From: e p chandler on 7 Apr 2008 16:36 On Apr 7, 4:09 pm, "Michael Metcalf" <michaelmetc...(a)compuserve.com> wrote: > "Leonardo Marques" <surf...(a)gmail.com> wrote in message > > news:9c4bdee7-084e-4644-8b90-74cbef524878(a)u3g2000hsc.googlegroups.com... > > > hey guys, > > > im with a little problem when im transcripting a math formula from > > maple to fortran, because when i put a solution on the equation, i got > > a result diferent from zero. > > > The formula is: 2*arctan(sin(a)*cos(a)/(.8-cos(a)^2))-4/9*Pi ; > > I've transcripted to fortran as: 2*atan((sin(a)*cos(a))/(0.8- > > cos(a)**2))-((pi)*4/9) > > I don't know Maple, but in Fortran 4/9 gives zero. Try 4.0/9.0. > > Regards, > > Mike Metcalf The underlying mess has masked the implicit typing of K as INTEGER. k=0.8 sets K to 0. :-(.
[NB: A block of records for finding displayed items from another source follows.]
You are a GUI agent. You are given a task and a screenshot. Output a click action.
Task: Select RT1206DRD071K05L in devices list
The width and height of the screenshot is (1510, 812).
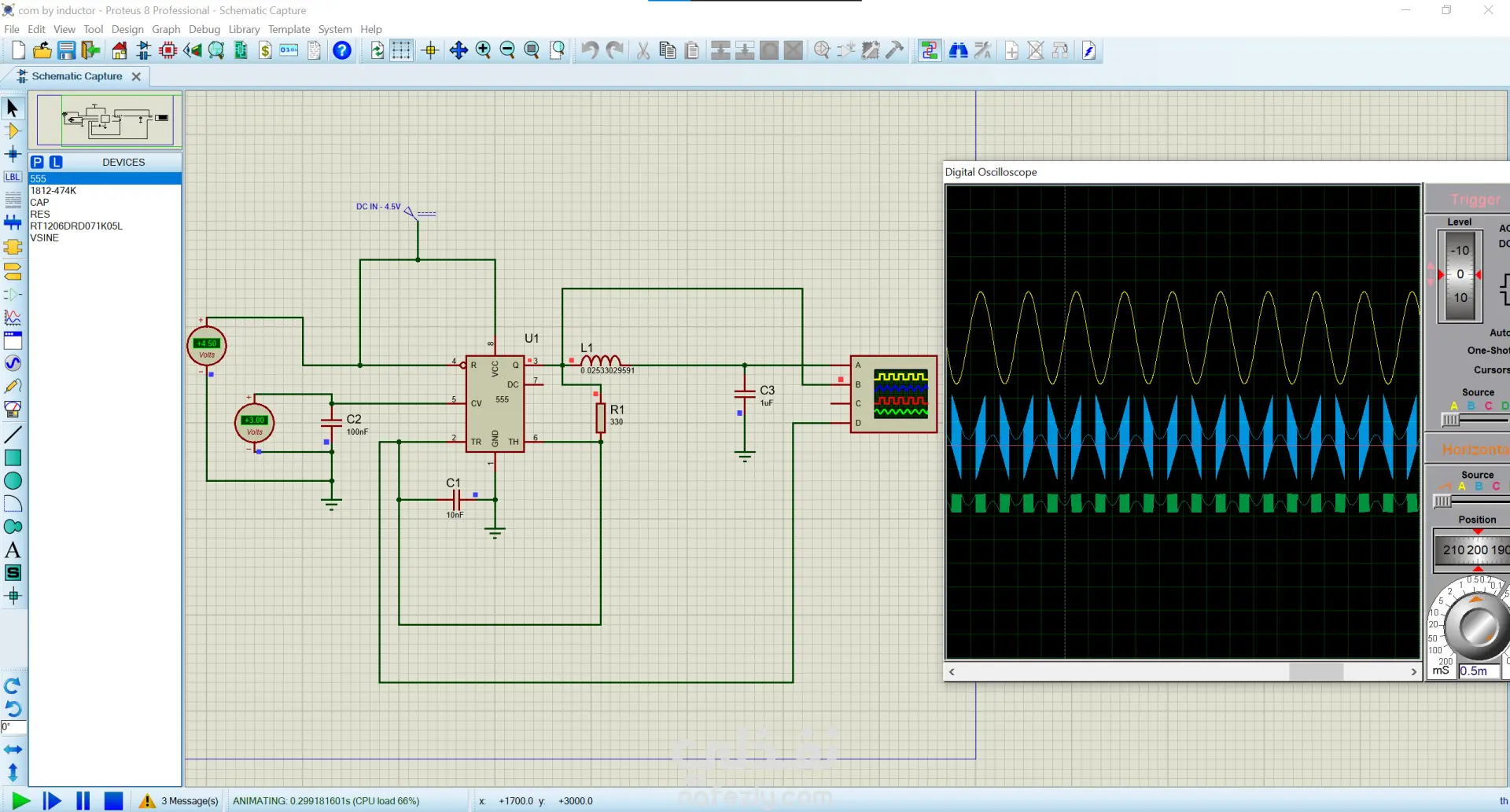pos(76,226)
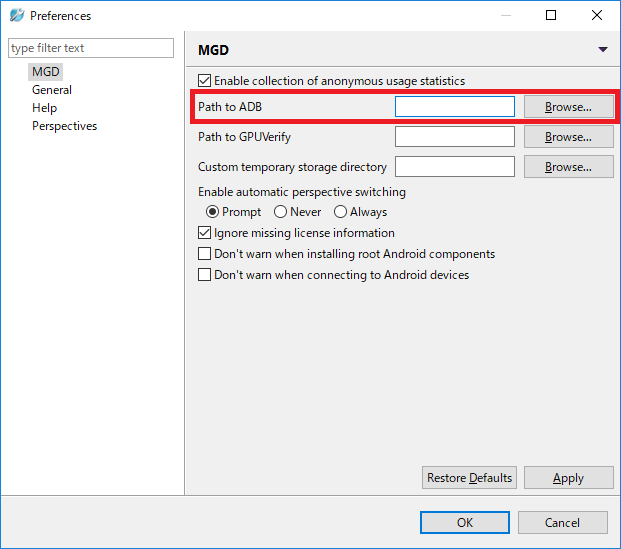621x549 pixels.
Task: Click the type filter text search box
Action: tap(91, 48)
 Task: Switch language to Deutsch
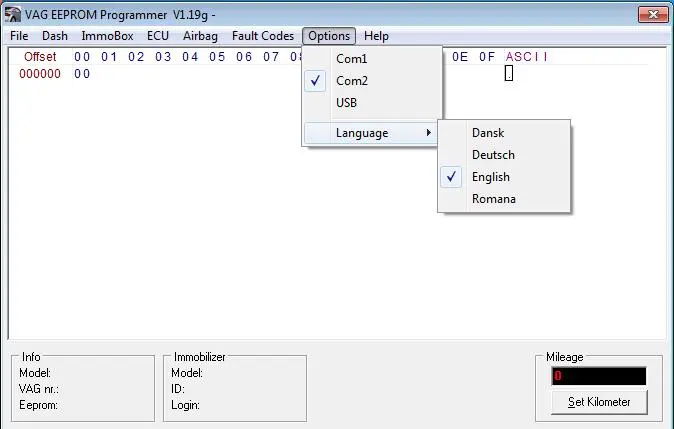click(x=493, y=155)
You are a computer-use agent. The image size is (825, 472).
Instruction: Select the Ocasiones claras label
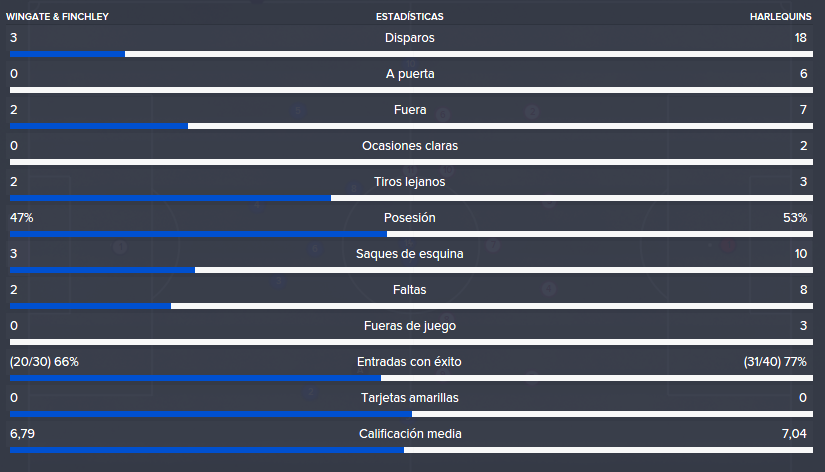point(410,146)
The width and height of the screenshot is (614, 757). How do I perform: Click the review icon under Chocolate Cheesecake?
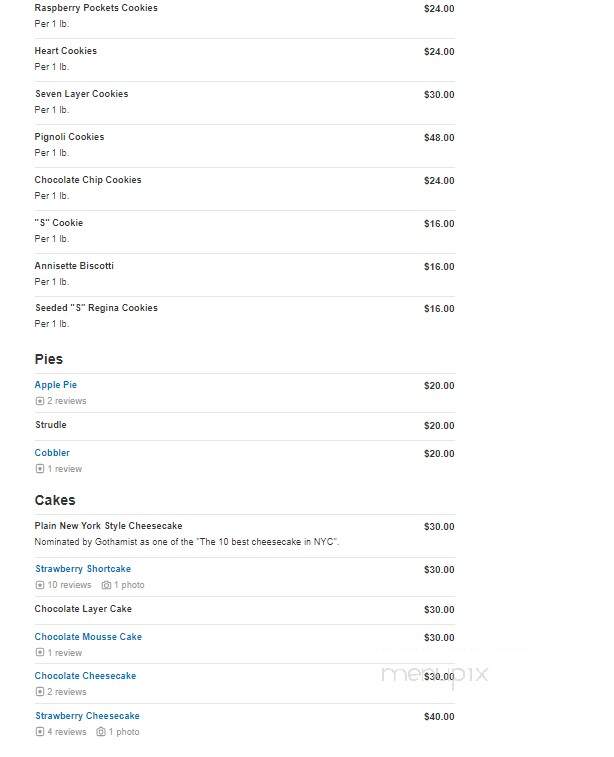pyautogui.click(x=40, y=691)
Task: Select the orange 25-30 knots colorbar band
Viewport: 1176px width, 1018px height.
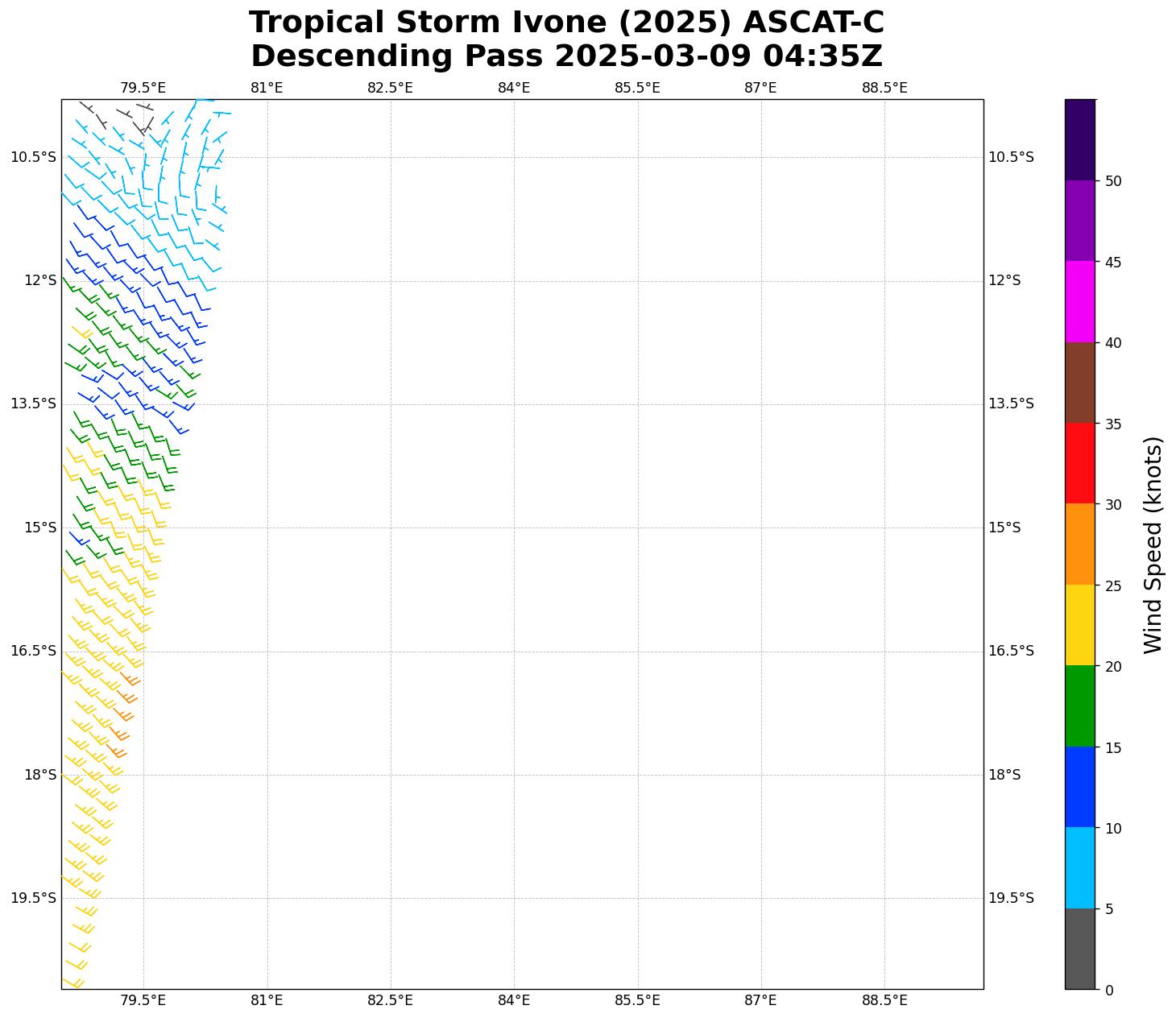Action: click(1079, 544)
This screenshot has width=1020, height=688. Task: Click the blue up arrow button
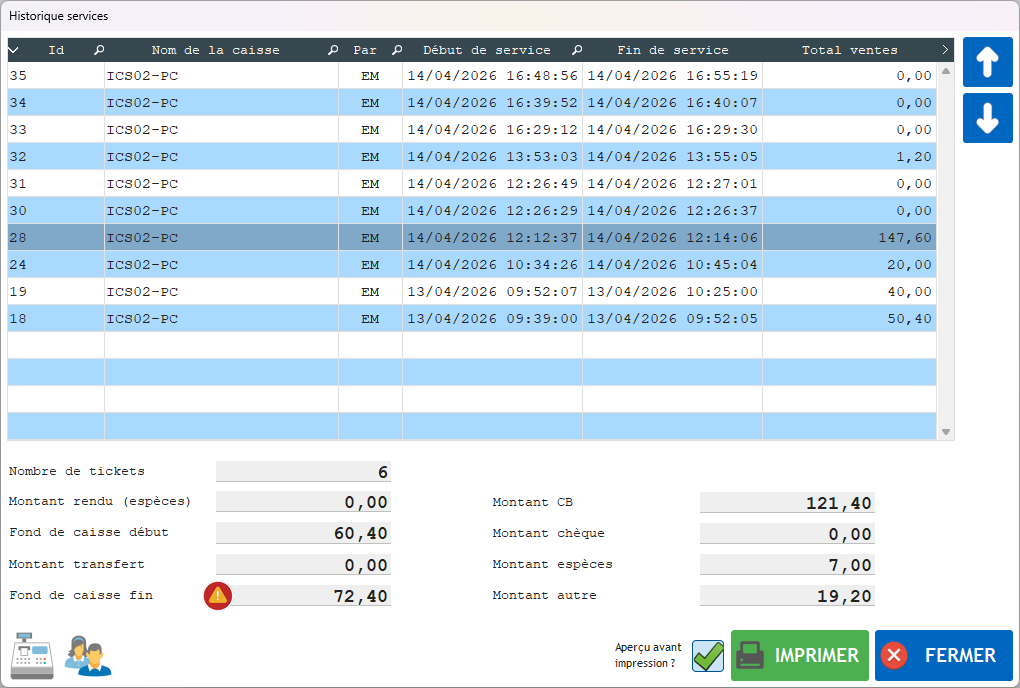click(x=987, y=63)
From: Gordon Sande on 7 Apr 2008 16:38
On 2008-04-07 16:36:05 -0300, Leonardo Marques <surf3r0(a)gmail.com> said: > hey guys, > > im with a little problem when im transcripting a math formula from > maple to fortran, because when i put a solution on the equation, i got > a result diferent from zero. > > The formula is: 2*arctan(sin(a)*cos(a)/(.8-cos(a)^2))-4/9*Pi ; > I've transcripted to fortran as: 2*atan((sin(a)*cos(a))/(0.8- > cos(a)**2))-((pi)*4/9) > > There's correct?! > a piece of my code: > > ! usando o metodo da zoada kkkkk > program missel > !constantes e variaveis > real FUNCAO > ! programa > write(*,*)'Valor de f:',FUNCAO(1.023762140); > end > ! funcoes, para facilitar, tava foda ficar repetindo... > real function FUNCAO(a); > real pi,a; parameter(k=0.8,pi=3.141592653); > FUNCAO=dble(2*atan((sin(a)*cos(a))/(k-cos(a)**2))-((pi)*4/9)) > return > end real function FUNCAO(a); real pi,a real k parameter(k=0.8,pi=3.141592653) FUNCAO = 2.0 * atan( (sin(a)*cos(a)) / (k-cos(a)**2) )- pi*4.0/9.0 return end The DBLE serves no obvious purpose as it argument will be single and the result is then assigned to a single. The 2 would be converted by default but easier to make it real. k is a default integer so needs an explicit decalaration. In general all should be declared and IMPLICIT NONE used. The value is simple enough that the use of a PARAMETER is just an extra source of error. As writen it will be 0 because the value will be truncated. The exponent **2 is fine. The form **2.0 may not work if applied to a negative value and may be less accurate as this form general powering with log and exp rather than just squaring. (Some compilers will notice that it is a special case and use squaring.) 4/9 evaluates to 0 as noted elsewhere because it is all integer. All the brackets are not really needed once the literals become real. In Fortran 90 form this would be real function FUNCAO ( a ) implicit none real :: a real, parameter :: pi=3.141592653 FUNCAO = 2.0 * atan( (sin(a)*cos(a)) / (0.8-cos(a)**2) )- pi*4.0/9.0 return end as the readable form of PARAMETER has evolved since F77. If you really meant to use double precision then ALL the real literals will need a D0 to promote then to double. It is not important for 4.0 and 9.0 but matters a lot for PI. |